Once upon a time, these birds bred on the mainland and up in the Southern Alps, with one intrepid couple recorded breeding at nearly 2500m above sea level! But introduced predators like stoats dealt a huge blow to these mountain-faring shorebirds. The remaining Rakiura dotterels continue to face threats – from feral cats and even deer, which have been observed eating their eggs. 

Campaign Manager

Daniel Cocker

Daniel Cocker

Daniel is born and raised in Southland and has been volunteering with the Southern New Zealand dotterel/tūturiwhatu since he was 15 years old. Since then, he has watched the birds decline year after year.
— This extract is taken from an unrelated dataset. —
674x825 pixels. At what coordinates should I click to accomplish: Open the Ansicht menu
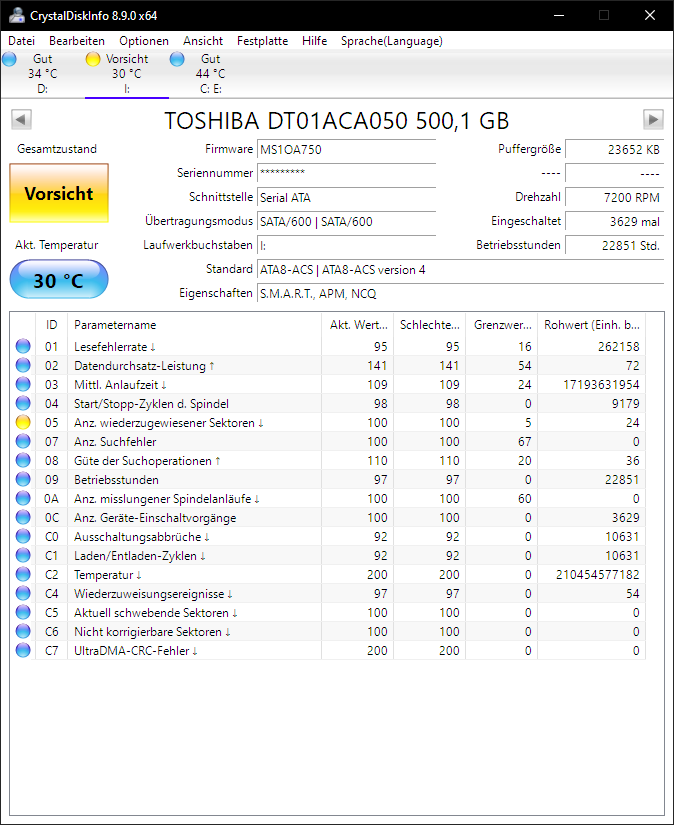[203, 41]
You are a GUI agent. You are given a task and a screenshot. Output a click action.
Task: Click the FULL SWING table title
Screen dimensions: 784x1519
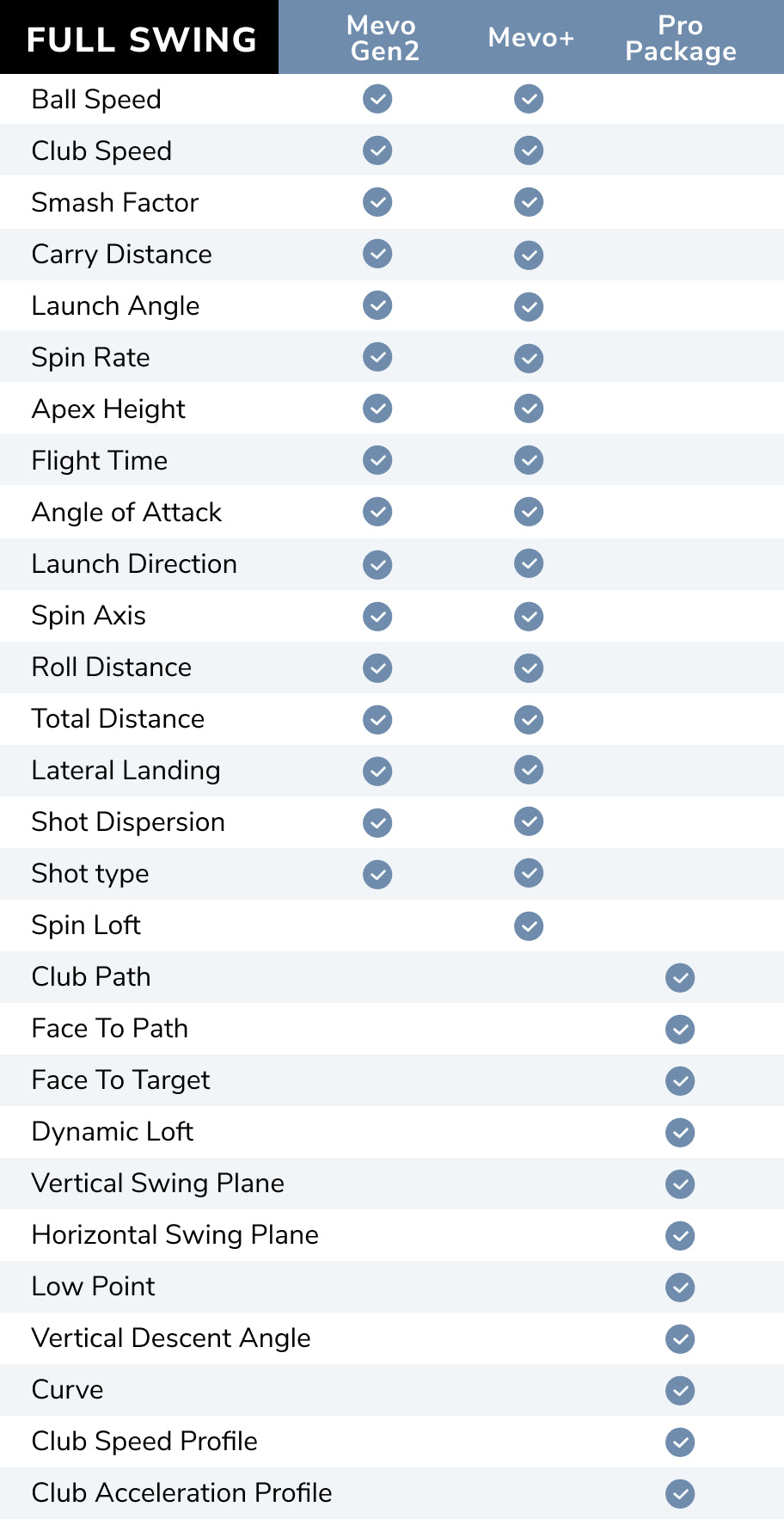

There are currently estimated to be only 144 Southern New Zealand dotterel/tūturiwhatu left in the world! Now 21 years old, he is in his last year of study completing his Bachelor of Science majoring in Zoology and minoring in Māori studies at the University of Otago.

In a last-ditch attempt to save this bird from extinction Daniel is campaigning the tūturiwhatu for Bird of the Year in an attempt to raise awareness for the bird so that more funding can be secured for the conservation effort before they become extinct.